Funny. I bought a tester of Patchouli 24, declared myself in love with it, then never bothered to order a bottle once my 5ml ran out.
ReplyDeleteI guess my "love" doesn't run all that deep.
I agree with you re: Bulgari Black. It's the Ice Ice Baby of the Noire world. I can't understand for the life of me what the fuss is about.
Thanks for the tip on J'ai Ose.
How unfortunate. I for one adore Patchouli 24 and I believe after I run out of my sample, I'll be buying a bottle. Although, J'ai Ose sounds very interesting as well.
ReplyDeleteI tried P 24 at the Le Labo counter in Liberty, so I knew it wasn't my style. You're right, not enough tar. The new Poivre was nice, but not £160 for 15 ml nice. So I ended up with the Vetiver. Which, it turns out, lasts approximately bugger-all time on me. Ah well....
ReplyDeleteHave you tried the CDG Leaf Series, Tea? Now that's smokey.
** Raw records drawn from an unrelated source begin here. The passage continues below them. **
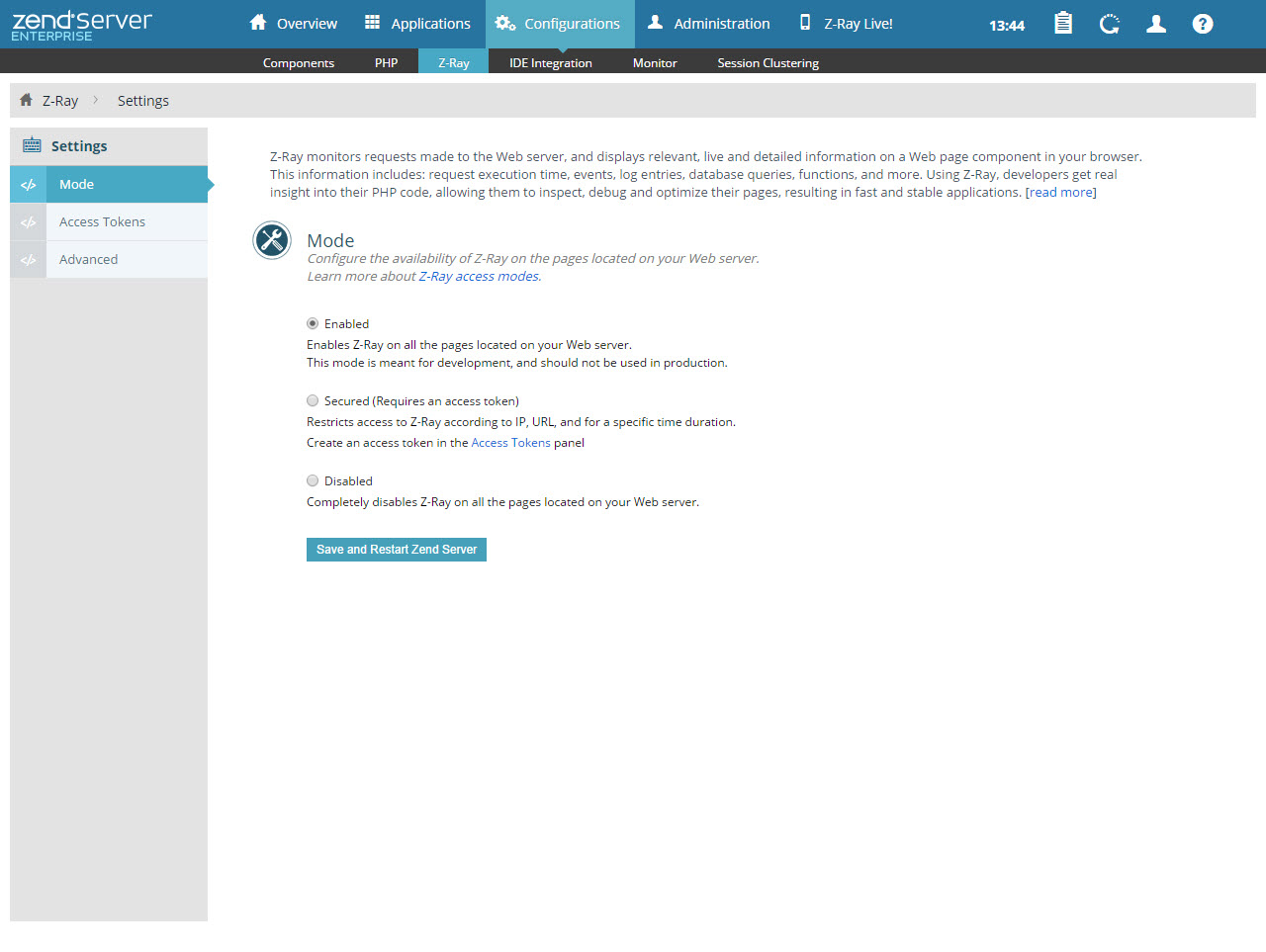Open the Applications menu
The height and width of the screenshot is (952, 1266).
click(417, 24)
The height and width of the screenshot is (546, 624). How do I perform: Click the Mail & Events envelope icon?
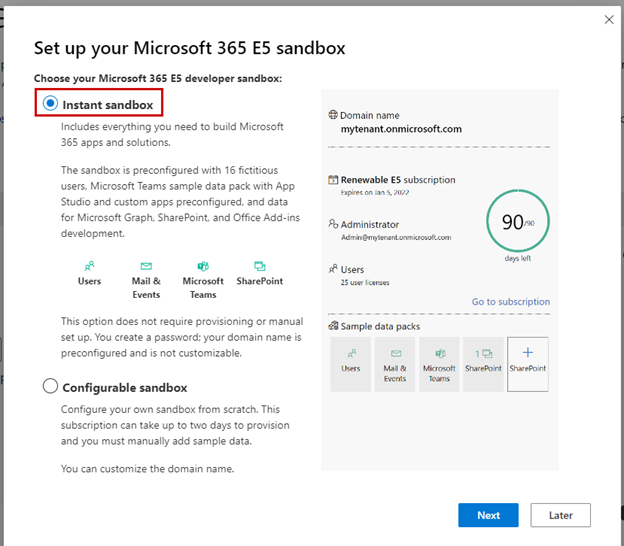(146, 266)
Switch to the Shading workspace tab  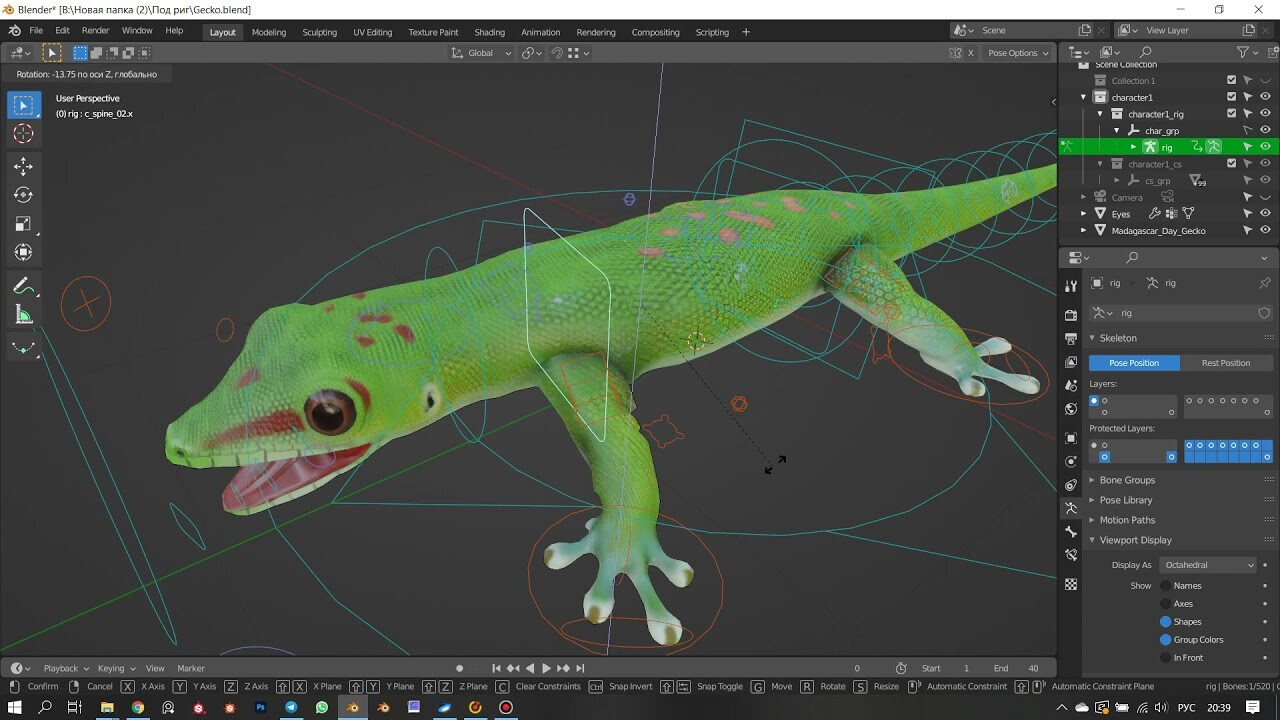tap(489, 31)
I'm afraid this is a very late comment to your post about J'ai Ose. I wore this back in the early '80's and loved it...when it became impossible to purchase in the states I used to get it via friends in Europe! Funny thing is that I've never known much about it, who created it, or anything. I don't even remember where or how I discovered it. No one had even heard of it other than, oddly, a woman who came to work at my place...we were not acquainted and it turned out we both wore it...I recently purchased a bottle online, wondering what it smelled like since I'd not smelled it in years. It seems different from what I remember but I love it now too! It seems rather more complex and more sophisticated than I remember it, oddly. I'm not surprised that I love it and you categorized it as a leather-I love leathers and especially Cuir de Russie..thanks for the fun post.
ReplyDeleteSo, what with modern J'ai Ose? I'm getting coumarine and vetiver... but there's something else very familiar...
ReplyDeleteI purchased a bottle of Le Labo's Patchouli 24 with the money I had been given for Christmas this year, after having their Labdanum scent which I adored, I was smelling four different scents at their corner in Liberty, I am unaware as to how I came to be lumbered with such an expensive 100ml bottle of filth that smells like (to quote friends and coworkers) "it smells like clove oil, like my really bad toothache last year" as well as "is something burning? Please can you check the kitchen" along with "did the cleaner not take out the rubbish this morning?".
ReplyDeleteIt is my belief I was given the wrong scent because on christmas day I was somewhat disappointed, dare I say I was absolutely gutted, my new luxury niche perfume smelled like burned bacon and clove oil, if I had wanted to smell of either of those things, or the two combined, I would not have had to spend £138 to do so.
Patchouli? You won't find it in this bottle.
I can safely say I have never regretted a purchase more in my entire life.
Le Labo announced something like a year ago I think that they had changed the formula for 24, so I can't speak to the version you probably purchased. I've grown to like the older version I have more and more. It isn't as foul or even as robust as it was said to be by so many, but I do like it a lot. It has a lot of birch and styrax in it, which is always a plus for me. I will say I don't get a bit of clove, and if that's what it smells like now, I can only wonder what they did to it.